━━━ TEXT ━━━
Technokratie nach Großvater-Art

Verkehrstechniker denken und reden beim Radweg wie einst ihre Großväter bei der Schnellstraßenplanung: Trassen sollen Verkehr bündeln, Kreuzungen mit Stopps sind zu vermeiden, Reisezeit ist zu minimieren und das mögliche Tempo zu maximieren. Schnellweg geht vor Aufenthalt; das rasche Durchfahren von Parks ist wichtiger als ihr intensives Erleben. Wer hier geht, tut das nicht zum Genießen, zur Erholung, als gemeinsames Erlebnis mit anderen - sondern nur als technokratisch bezeichneter, stets zielgerichteter "Fußverkehr".  Wichtig ist den Planern auch nicht, dass man lange im Park ist - sondern dass man schnell wieder hinaus kommt.
━━━ DATENZEILEN ━━━
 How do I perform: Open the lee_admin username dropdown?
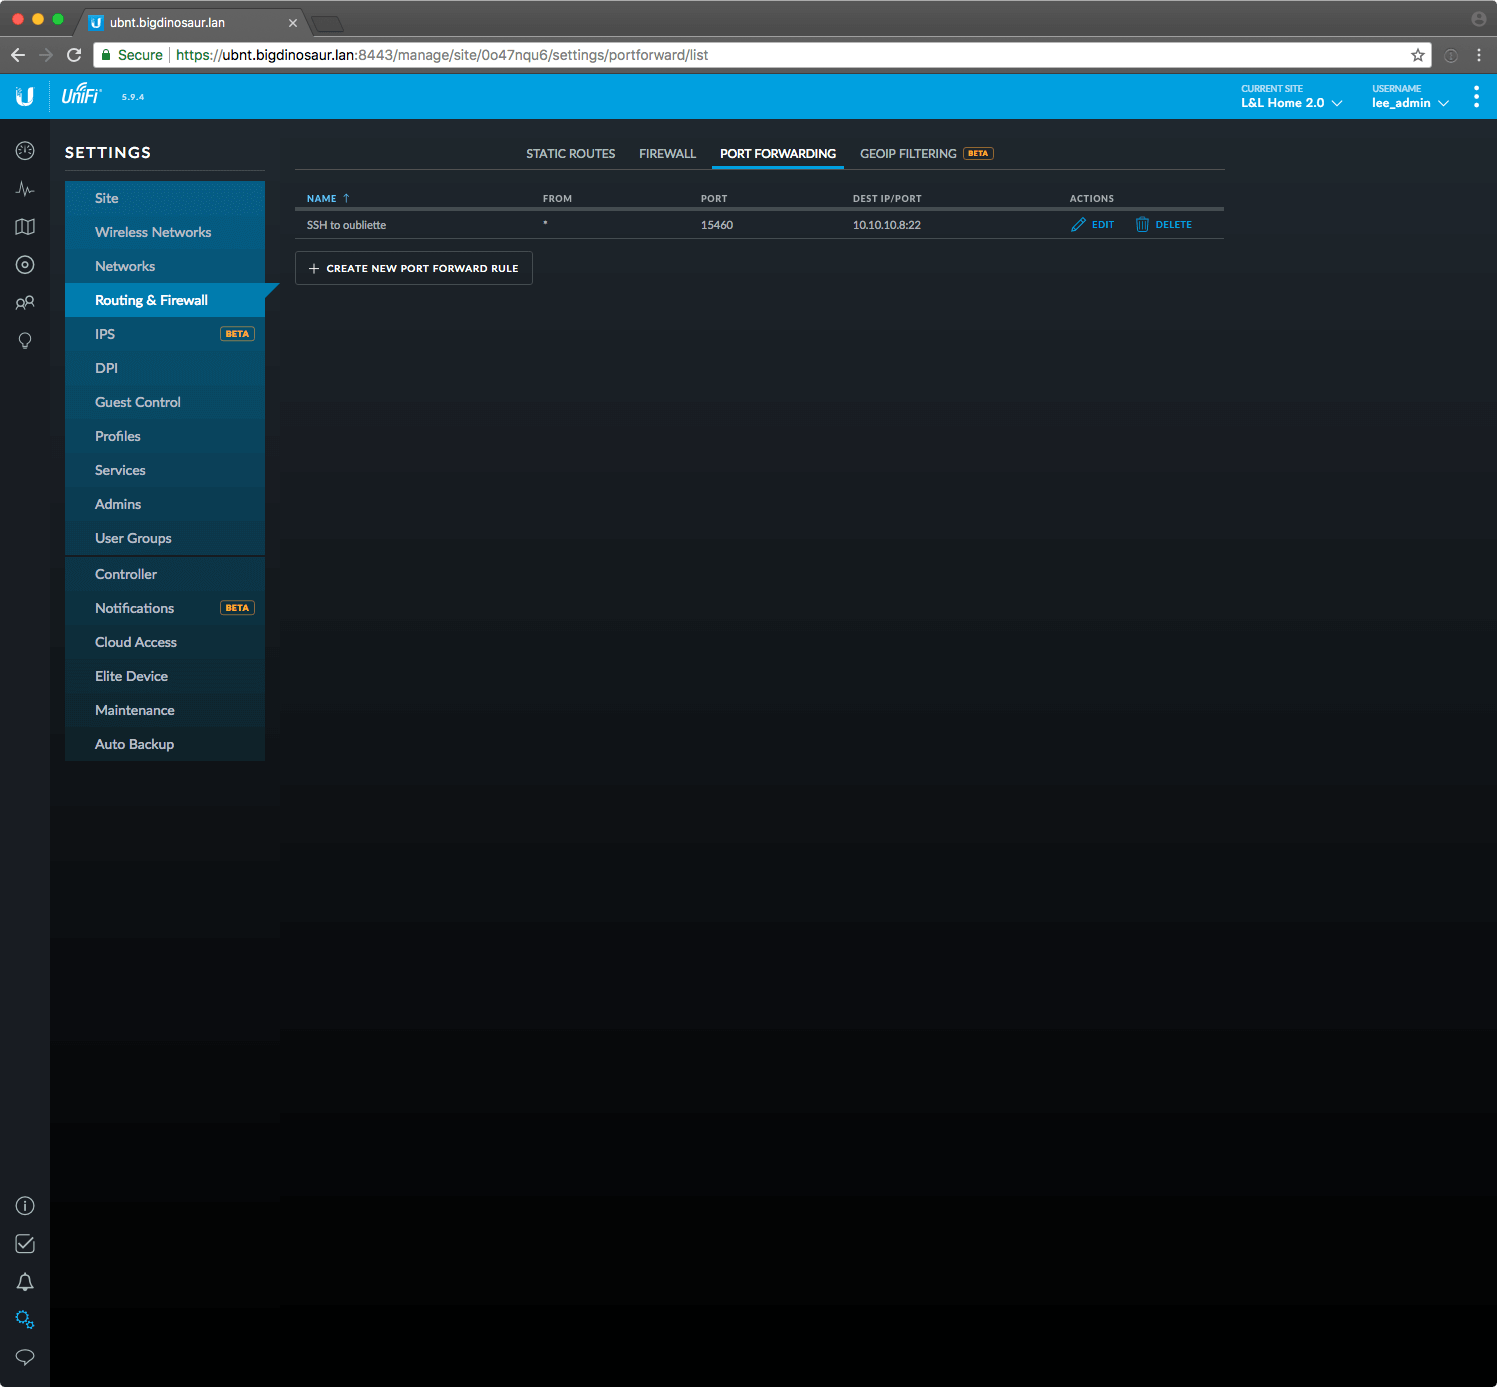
━━━
● AUFGABEN:
A. Worauf legen die Planer im Text über Radwegplanung bei Parks Wert, statt darauf, dass man lange dort bleibt?
B. Führe den Text über Radwegplanung im Anschluss an seinen letzten Satz fort.

● LÖSUNGEN:
A. Darauf, dass man schnell wieder aus dem Park hinauskommt.

B.
Wie in der autogerechten Stadt schubsen Schnellere die Langsamere an den Rand oder verdrängen sie ganz. Der Unterschied: Das Fahrrad ist diesmal nicht Opfer, sondern seine Planer sind schubsende Akteure. Auch rechtlich ist das so geplant: Die Trassen sollen von Grünanlagen zu Straßenland umgewidmet werden, denn nur dort sind Rad-Vorrang und Gehverbote möglich.